One area that could receive more attention from libertarian theory is international law. On occasion I’ll see some crank libertarians rail about international law, and this always puzzles me. Unlike modern municipal (national) legal systems–common law, civil law–that have been ever more corrupted by an unending wave of legislation (see my Legislation and the Discovery of Law in a Free Society), international law remains relatively decentralized and based on more or less general principles of justice–more like the original common law, ancient Roman law, and the Law Merchant.
Modern municipal law has become basically positivistic. The main arguments open to people to challenge a given unjust law are more or less technical argumented based on the pre-existing rules of the game. Or, as Belgian libertarian law professor Frank Van Dun writes, under modern law, it is increasingly the case that
the point of argumentation in a court no longer is to reveal which actions are justifiable and which are not but merely to determine which party complied with some set of arbitrary politically imposed rules. Then argumentation gives way to a contest in which one “legal mind” tries to outwit his opponent in a game that turns primarily on one’s skils in combining officially recognized legal classifications of facts, legal rules, and other legal data as precedents, and currently fashionable notions into a “strong case.”
Sure, advocates employ moral suasion, but that is more to try to persuade a judge or jury to act where there is a gap in the law or confusion or a gray area, or to construe a broader provision such as some of those in the American Constitution. But the role of normative discourse is, technically, irrelevant. Even if one could somehow establish, in court, that a given statute is “unjust,” that does not mean that the judge won’t enforce it. There is no “injustice” exception in modern statutory law.One promising aspect of international law, by contrast, is that it is much more normative than conventional municipal legal systems, and more subject to hortations of commentators, who are more free to insert common sense moral intuitions.

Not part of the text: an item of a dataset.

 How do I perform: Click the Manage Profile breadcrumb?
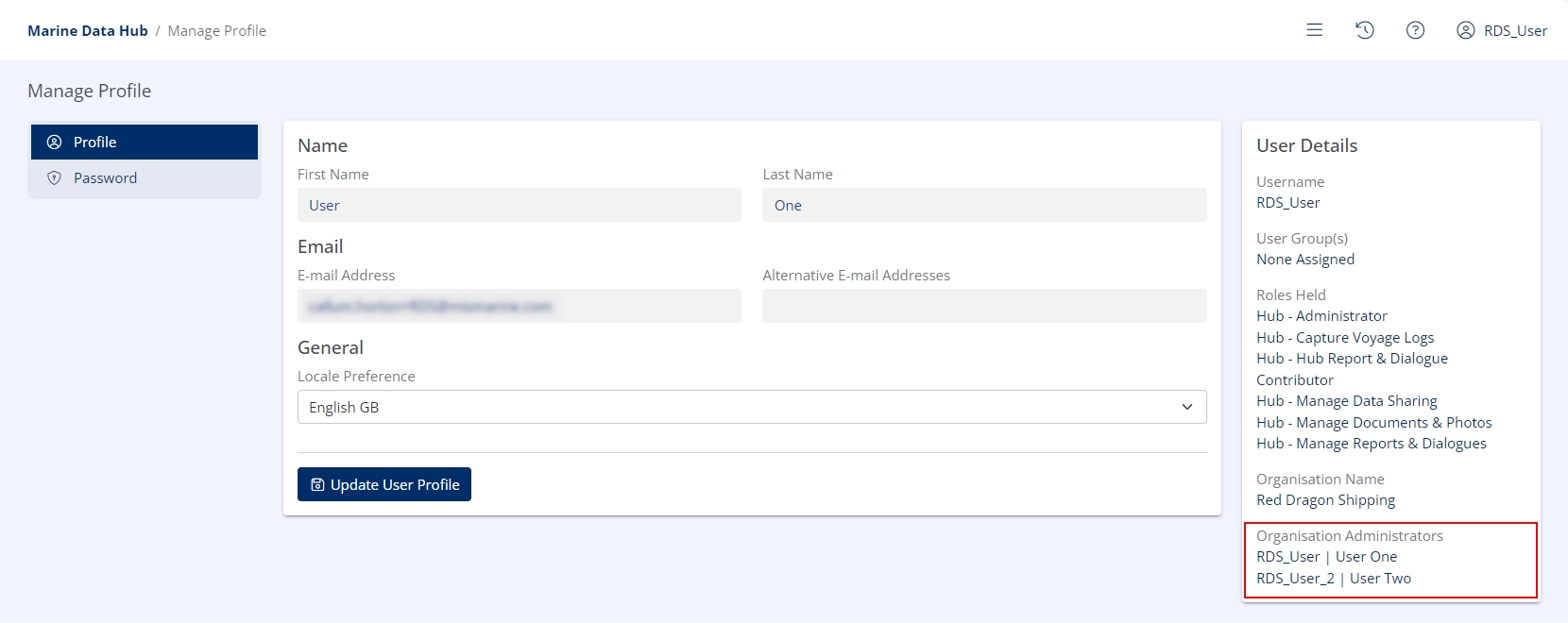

In fact, Article 38(1) of the 1946 Statute of the International Court of Justice, generally recognised as a definitive statement of the sources of international law, specifically refers to “the teachings of the most highly qualified publicists of the various nations, as subsidiary means for the determination of rules of law”. Now this is not the primary source of international law. The writings of publicists is supposed to be only evidence of what the rules of international law are, and are only a “subsidiary means” of determining what the law is, but as the renowned international law expert Ian Brownlie as noted, “in some subjects individual writers have had a formative influence,” and despite some publicists trying to influence what the law should be rather than “providing ap assive appraisal of the law” (which Brownlie seems to frown upon), “the opinions of publicists are used widely.” Now imagine if our legal system included this as a “source of law”! At least we would have a fighting chance.

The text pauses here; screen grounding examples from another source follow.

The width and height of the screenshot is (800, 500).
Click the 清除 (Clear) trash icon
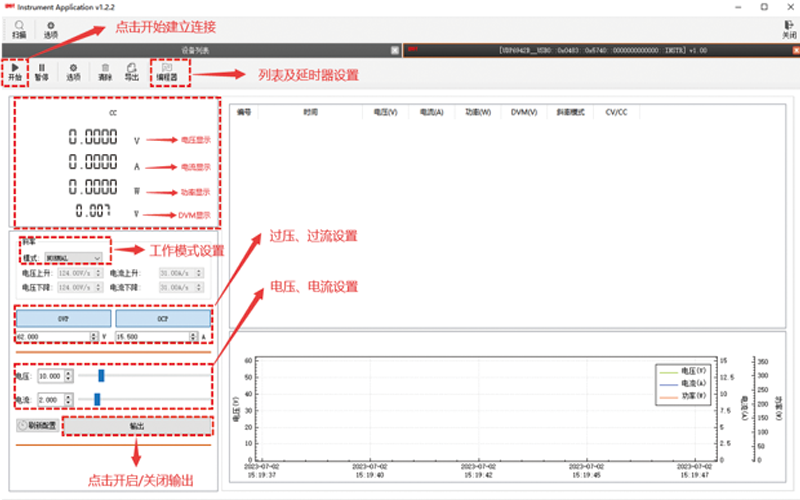pyautogui.click(x=105, y=70)
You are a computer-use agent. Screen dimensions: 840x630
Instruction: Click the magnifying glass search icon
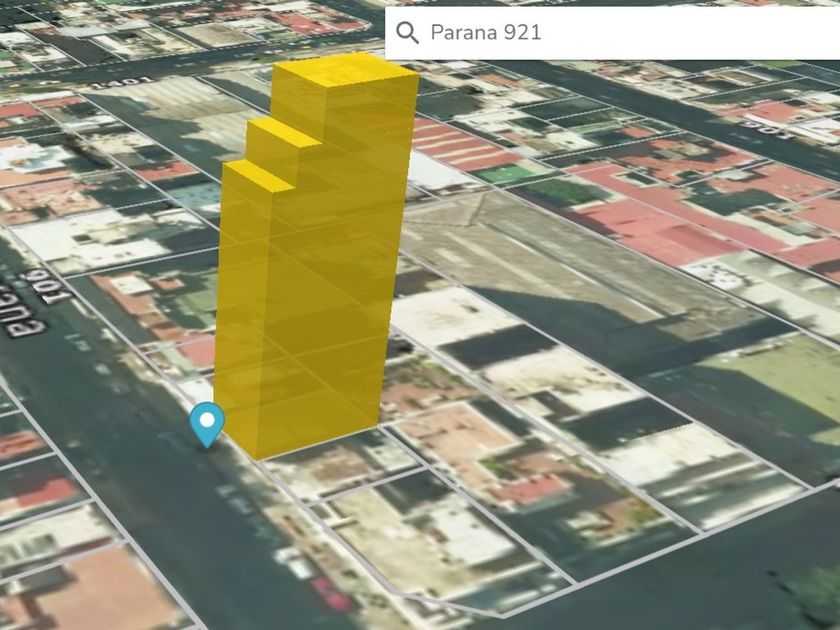[x=407, y=33]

And the other sources of international law are not so bad either, compared with those in municipal legal systems, which is basically the will of the state or the majority as decreed by the state. These other sources include international conventions, international custom, and the general principles of law recognized by civilized nations. What are the “general principles of law recognized by civilized nations”? — things like, don’t murder, don’t steal (don’t initiate war); cooperate (treaties); respect others’ property (“sovereignty”); respect your agreements (pacta sunt servanta–agreements/treaties are to be abided by; etc.. It tends to say to belligerent states: your act of war is unjustified; protect civilians; etc. As noted above, international law is more akin to the ancient law merchant, roman law, and common law, which was less corrupted by state’s influence than is modern municipal law (i.e., the law of given states).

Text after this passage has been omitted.